MHB Solve Linear System of ODEs | x(0)=x0,y(0)=y0,z(0)=z0

[ZiniaDuttaGupta]

I have another question so please help me. here we go --

Consider the following linear system of ODE :

X’ = -x – y
Y’ = x + 3y
Z’ = 4x + 6y - z

Note that the matrix of this system is exactly the same as
A = [ 1 -1 0
1 3 0
4 6 -1 ]

(a) Study the stability of the fixed point (0,0): is it a source (all solutions diverge to ∞ from it), sink (all solutions converge to it), saddle (any solution is either convergent to the fixed point or diverges to ∞), or neither?

(b) Determine stable and unstable subspaces of (0; 0). (The final answer should be: the stable subspace is spanned by vectors ..., or the stable subspace does not exist.)

(c) Draw a phase portrait of your system in the unstable subspace.
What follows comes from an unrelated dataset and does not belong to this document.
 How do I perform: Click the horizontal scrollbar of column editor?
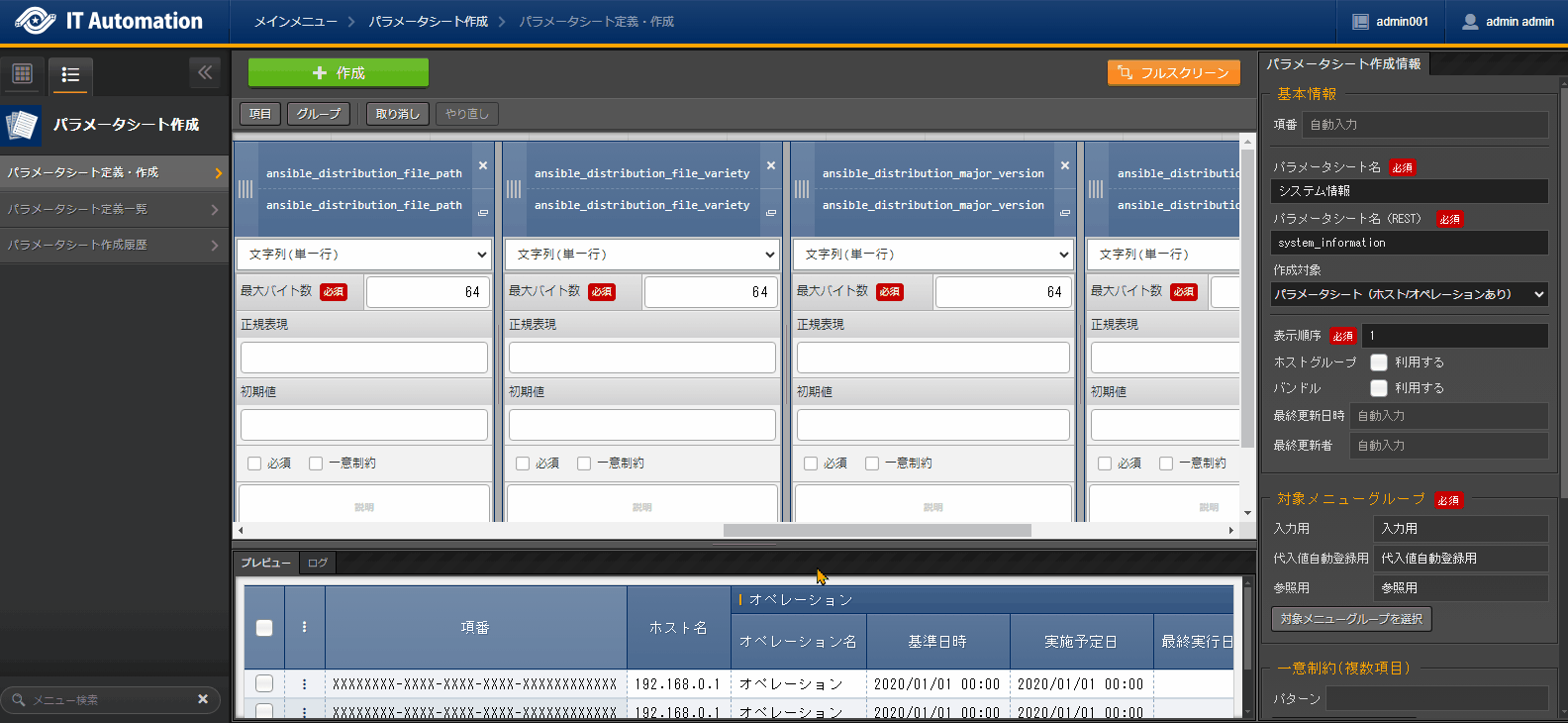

(d) Briefly describe the behaviour of solutions to this system. (e.g. "all the solutions except those in xy-plane will go to ∞ while rotating around z-axis; the solutions that start in xy-plane will stay in that plane and will rotate on the circle centered at the fixed point (0,0) - 5pts. bonus if you can give me a simple matrix of such a system!)

(e) Write down the general solution of the system above using the initial data

x(0) = x0; y(0) = y0; z(0) = z0:

 

[MarkFL]

Hello ZiniaDuttaGupta,

In part d) of this question, it is stated:

"5pts. bonus if you can give me a simple matrix of such a system!"

This indicates that this question is part of an assignment that contributes to your final grade, and MHB policy is to not knowingly help with graded assignments, which your professor certainly expects to be your work.

Academic honesty is taken very seriously here, and we do not wish to go against the policies of educators by giving help with problems which are meant as assessments of the abilities of their students.

I am directed by policy to close this topic until you can provide me with the contact information for your professor and he/she states in the following correspondence that it is okay for you to seek outside help with this problem.

Best Regards,

Mark.